The rat pups were administered intraperitoneally 0.4 mg/kg ABT-491 which was dissolved in saline, either immediately before or after hypoxia.

Platelet activation and platelet–leukocyte interaction were assessed with the use of flow cytometry. Aliquots of blood were added to microcentrifuge tubes containing HEPES-Tyrodes buffer (5 mM HEPES, 137 mM NaCl, 2.7 mM NaHCO3, 0.36 mM NaH2PO4, 2 mM CaCl2, 4 mM MgCl2, and 5 mM glucose, pH 7.4) and fluorochrome-labeled ligands. A phycoerythrin (PE) Cc5 conjugated antibody to CD42 was used as an activation-independent marker of platelets. FITC-conjugated fibrinogen was added to permit assessment of activation of GP IIb-IIIa. When thrombin was used as an agonist, FITC-conjugated PAC-1 was used instead of FITC-fibrinogen, and the peptide GPRP was added to block polymerization of endogenous fibrinogen. A PE-conjugated antibody to CD62 was used to identify platelet surface expression of P-selectin. For assessment of platelet–leukocyte aggregates, a PE-conjugated antibody to CD14 was used to identify monocytes, and a FITC-conjugated antibody to CD61 was used as an activationindependent marker of platelets.
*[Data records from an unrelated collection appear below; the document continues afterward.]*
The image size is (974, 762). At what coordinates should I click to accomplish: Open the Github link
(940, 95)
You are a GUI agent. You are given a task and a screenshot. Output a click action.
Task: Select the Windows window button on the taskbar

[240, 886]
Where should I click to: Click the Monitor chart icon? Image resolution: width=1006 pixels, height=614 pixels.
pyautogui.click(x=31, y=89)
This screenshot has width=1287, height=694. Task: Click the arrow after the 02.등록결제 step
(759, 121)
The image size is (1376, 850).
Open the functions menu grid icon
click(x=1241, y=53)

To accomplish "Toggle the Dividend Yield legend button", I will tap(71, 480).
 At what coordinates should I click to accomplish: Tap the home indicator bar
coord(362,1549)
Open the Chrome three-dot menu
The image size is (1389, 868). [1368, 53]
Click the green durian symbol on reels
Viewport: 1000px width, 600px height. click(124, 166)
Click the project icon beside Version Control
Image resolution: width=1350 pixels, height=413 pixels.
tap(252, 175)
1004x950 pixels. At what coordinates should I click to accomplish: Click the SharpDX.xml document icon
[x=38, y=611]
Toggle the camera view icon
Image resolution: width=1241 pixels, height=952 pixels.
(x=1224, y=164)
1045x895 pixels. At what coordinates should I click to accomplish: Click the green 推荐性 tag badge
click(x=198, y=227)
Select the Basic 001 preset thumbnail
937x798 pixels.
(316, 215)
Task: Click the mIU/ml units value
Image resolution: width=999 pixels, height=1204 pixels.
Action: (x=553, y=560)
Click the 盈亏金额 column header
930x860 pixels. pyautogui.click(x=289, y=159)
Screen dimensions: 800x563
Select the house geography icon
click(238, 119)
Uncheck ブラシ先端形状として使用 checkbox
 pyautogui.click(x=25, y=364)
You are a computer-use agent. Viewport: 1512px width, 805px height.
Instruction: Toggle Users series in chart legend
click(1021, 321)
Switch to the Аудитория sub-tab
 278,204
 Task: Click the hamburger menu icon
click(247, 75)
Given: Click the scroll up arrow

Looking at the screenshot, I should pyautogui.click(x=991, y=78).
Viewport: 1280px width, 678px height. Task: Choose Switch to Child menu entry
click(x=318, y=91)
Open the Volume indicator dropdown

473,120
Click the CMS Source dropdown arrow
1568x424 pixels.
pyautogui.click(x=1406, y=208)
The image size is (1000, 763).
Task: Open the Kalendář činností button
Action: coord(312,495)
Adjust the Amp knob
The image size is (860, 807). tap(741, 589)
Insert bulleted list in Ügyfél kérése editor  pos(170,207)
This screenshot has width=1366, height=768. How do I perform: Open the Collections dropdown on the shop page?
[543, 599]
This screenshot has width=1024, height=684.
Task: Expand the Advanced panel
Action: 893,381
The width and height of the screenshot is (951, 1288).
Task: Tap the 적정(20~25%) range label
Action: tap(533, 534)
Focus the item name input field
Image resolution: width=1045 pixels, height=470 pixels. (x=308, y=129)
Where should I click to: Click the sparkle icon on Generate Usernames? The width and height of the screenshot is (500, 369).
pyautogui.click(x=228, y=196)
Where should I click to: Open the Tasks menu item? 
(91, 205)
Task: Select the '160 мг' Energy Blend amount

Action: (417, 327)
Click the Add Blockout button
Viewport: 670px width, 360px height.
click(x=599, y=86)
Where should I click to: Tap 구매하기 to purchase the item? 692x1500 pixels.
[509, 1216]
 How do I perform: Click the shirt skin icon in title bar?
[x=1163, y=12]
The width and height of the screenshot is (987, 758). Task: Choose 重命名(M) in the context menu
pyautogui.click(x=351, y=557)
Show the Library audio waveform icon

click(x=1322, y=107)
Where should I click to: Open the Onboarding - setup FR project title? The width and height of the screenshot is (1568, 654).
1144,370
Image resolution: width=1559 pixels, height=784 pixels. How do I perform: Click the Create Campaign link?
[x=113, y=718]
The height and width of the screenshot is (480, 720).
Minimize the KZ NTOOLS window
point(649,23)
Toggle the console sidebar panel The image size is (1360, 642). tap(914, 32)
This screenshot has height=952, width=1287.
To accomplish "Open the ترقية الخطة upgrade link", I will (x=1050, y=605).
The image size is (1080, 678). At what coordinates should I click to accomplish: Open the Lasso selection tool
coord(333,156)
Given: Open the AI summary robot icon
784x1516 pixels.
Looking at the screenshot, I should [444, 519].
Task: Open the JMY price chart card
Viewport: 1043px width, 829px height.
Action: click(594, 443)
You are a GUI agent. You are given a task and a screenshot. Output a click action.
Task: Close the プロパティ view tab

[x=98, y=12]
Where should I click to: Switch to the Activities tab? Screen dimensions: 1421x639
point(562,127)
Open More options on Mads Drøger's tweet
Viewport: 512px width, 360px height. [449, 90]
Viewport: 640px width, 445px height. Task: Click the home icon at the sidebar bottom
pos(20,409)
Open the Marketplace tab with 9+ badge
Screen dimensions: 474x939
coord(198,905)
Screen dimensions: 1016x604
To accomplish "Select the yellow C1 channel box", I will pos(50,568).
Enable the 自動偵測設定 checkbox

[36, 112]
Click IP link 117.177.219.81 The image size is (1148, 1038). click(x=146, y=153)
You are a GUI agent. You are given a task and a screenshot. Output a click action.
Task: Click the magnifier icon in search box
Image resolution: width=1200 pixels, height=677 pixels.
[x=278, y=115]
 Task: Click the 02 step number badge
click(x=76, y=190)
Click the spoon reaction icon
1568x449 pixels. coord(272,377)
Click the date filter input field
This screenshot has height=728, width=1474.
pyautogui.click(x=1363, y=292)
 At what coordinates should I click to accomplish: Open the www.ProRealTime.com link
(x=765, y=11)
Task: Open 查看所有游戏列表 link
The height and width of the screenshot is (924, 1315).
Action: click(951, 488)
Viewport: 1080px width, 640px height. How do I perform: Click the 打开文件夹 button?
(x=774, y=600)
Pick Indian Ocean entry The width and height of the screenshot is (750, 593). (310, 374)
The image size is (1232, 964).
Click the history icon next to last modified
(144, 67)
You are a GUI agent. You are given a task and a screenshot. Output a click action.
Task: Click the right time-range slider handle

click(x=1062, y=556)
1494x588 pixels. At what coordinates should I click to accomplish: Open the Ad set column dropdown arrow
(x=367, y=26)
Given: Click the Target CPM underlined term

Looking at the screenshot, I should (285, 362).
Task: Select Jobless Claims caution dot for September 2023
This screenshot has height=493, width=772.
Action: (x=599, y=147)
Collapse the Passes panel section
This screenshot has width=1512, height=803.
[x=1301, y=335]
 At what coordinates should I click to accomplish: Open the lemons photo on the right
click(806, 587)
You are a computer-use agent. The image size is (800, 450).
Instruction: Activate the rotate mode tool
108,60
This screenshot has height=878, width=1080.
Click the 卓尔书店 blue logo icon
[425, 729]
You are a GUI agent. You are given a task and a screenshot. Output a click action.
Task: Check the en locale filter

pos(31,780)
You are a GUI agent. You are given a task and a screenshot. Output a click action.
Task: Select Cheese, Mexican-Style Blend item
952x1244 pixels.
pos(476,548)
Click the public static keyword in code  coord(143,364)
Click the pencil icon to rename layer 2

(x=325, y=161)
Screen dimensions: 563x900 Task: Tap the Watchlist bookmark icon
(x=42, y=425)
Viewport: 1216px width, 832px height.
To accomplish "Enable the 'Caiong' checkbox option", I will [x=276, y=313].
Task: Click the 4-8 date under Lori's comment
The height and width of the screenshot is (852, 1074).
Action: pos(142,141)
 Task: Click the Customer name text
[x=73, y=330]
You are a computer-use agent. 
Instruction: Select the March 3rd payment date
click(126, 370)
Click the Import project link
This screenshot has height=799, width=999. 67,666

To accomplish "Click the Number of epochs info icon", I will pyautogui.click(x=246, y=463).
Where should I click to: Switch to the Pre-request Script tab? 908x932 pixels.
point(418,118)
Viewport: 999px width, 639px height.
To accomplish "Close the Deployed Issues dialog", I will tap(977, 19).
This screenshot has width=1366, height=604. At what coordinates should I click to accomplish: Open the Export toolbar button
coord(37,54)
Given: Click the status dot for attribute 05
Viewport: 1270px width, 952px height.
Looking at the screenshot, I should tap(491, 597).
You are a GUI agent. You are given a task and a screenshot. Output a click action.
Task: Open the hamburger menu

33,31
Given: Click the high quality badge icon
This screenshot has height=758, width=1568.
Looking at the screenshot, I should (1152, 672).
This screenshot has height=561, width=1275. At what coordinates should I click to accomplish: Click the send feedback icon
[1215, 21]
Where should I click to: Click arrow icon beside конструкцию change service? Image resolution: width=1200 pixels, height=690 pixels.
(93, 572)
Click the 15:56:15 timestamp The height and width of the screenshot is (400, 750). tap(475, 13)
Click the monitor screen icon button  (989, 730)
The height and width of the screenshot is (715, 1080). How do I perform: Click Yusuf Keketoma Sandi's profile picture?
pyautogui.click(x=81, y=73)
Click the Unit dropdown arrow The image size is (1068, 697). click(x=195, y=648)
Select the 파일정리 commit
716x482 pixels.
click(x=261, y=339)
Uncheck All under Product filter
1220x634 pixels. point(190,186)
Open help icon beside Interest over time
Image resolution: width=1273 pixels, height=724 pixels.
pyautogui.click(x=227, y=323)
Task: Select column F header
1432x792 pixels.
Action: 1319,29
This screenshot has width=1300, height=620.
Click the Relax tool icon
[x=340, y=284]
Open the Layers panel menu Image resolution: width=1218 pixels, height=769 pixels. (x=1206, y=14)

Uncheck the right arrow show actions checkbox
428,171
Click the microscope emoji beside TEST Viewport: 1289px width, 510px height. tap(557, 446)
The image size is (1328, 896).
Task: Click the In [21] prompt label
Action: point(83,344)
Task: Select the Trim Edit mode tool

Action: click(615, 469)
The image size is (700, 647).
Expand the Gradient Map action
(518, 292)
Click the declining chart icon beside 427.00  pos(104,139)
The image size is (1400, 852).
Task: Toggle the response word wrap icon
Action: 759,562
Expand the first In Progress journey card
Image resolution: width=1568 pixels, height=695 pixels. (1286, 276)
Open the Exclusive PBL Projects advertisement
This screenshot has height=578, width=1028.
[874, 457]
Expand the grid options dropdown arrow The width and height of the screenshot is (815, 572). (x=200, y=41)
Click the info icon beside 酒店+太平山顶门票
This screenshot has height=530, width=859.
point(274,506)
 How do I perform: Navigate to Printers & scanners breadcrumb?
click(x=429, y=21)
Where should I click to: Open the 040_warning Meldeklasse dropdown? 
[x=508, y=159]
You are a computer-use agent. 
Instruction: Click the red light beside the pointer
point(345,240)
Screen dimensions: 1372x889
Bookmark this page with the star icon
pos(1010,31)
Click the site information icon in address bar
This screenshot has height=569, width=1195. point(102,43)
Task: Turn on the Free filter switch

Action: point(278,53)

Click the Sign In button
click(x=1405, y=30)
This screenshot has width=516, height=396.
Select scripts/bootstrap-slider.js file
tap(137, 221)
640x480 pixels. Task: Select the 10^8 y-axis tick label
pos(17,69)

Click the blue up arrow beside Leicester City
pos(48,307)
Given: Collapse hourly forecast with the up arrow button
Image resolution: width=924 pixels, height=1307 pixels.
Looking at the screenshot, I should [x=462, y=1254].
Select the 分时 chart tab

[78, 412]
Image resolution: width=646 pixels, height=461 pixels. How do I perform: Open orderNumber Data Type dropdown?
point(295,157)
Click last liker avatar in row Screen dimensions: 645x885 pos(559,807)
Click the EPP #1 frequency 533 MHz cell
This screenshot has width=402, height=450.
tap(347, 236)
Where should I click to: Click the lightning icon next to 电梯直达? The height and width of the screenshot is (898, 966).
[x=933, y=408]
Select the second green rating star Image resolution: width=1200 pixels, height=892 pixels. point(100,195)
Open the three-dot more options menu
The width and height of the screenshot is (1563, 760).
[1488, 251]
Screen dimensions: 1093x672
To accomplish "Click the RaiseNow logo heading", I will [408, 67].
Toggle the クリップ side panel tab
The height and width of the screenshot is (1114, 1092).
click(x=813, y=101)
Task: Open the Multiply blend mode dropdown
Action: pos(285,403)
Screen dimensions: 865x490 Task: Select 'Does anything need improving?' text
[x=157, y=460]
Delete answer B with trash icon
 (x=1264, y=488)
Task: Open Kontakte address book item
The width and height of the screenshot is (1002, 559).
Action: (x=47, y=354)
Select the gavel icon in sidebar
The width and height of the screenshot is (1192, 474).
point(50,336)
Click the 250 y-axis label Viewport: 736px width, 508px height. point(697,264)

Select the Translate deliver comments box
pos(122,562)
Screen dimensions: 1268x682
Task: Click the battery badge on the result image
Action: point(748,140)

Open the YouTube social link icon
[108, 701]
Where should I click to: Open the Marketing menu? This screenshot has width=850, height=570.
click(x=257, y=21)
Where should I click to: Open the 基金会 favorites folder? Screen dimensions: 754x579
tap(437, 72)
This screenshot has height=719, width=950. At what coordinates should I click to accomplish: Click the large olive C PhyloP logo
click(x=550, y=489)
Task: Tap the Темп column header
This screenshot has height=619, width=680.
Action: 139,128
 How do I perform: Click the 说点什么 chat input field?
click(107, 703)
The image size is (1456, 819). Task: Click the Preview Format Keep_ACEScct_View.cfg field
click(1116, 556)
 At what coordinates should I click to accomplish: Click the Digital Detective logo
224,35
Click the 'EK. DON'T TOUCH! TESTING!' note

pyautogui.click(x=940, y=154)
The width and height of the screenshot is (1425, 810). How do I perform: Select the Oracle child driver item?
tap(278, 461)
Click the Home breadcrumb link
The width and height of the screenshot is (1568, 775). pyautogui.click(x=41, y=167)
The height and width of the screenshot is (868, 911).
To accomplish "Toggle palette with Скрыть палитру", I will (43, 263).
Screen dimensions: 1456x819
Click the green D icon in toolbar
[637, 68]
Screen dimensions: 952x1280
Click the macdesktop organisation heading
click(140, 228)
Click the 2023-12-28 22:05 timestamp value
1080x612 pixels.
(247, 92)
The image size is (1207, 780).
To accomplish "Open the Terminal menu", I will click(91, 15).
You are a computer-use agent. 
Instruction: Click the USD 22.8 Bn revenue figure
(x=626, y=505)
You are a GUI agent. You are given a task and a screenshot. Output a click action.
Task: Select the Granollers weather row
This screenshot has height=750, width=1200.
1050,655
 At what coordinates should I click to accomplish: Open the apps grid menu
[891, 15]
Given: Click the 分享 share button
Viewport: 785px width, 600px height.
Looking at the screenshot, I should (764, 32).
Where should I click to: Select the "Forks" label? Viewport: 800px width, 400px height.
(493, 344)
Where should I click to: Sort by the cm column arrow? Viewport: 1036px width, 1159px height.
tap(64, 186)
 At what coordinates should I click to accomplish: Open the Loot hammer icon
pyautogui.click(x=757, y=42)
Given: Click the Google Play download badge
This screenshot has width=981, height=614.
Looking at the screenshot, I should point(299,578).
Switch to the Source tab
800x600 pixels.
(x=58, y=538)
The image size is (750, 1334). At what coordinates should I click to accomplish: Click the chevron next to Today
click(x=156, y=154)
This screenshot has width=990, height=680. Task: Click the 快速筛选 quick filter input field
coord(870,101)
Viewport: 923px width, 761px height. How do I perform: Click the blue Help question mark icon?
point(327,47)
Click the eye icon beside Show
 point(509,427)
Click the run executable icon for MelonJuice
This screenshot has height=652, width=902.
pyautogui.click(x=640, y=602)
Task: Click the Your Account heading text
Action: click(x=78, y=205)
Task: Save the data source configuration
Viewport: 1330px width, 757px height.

For experiments with the receptor antagonists to PAF (ABT-491, 2.5 mkM), to P2Y12 (cangrelor, 10–1000 nM), and to P2Y1 (MRS-2179, 10–1000 mkM), whole blood anticoagulated with CTI (32 mkg/ml) was incubated at room temperature for 15 minutes in the presence of antagonist or control (vehicle) before addition of aliquots of blood to assay tubes.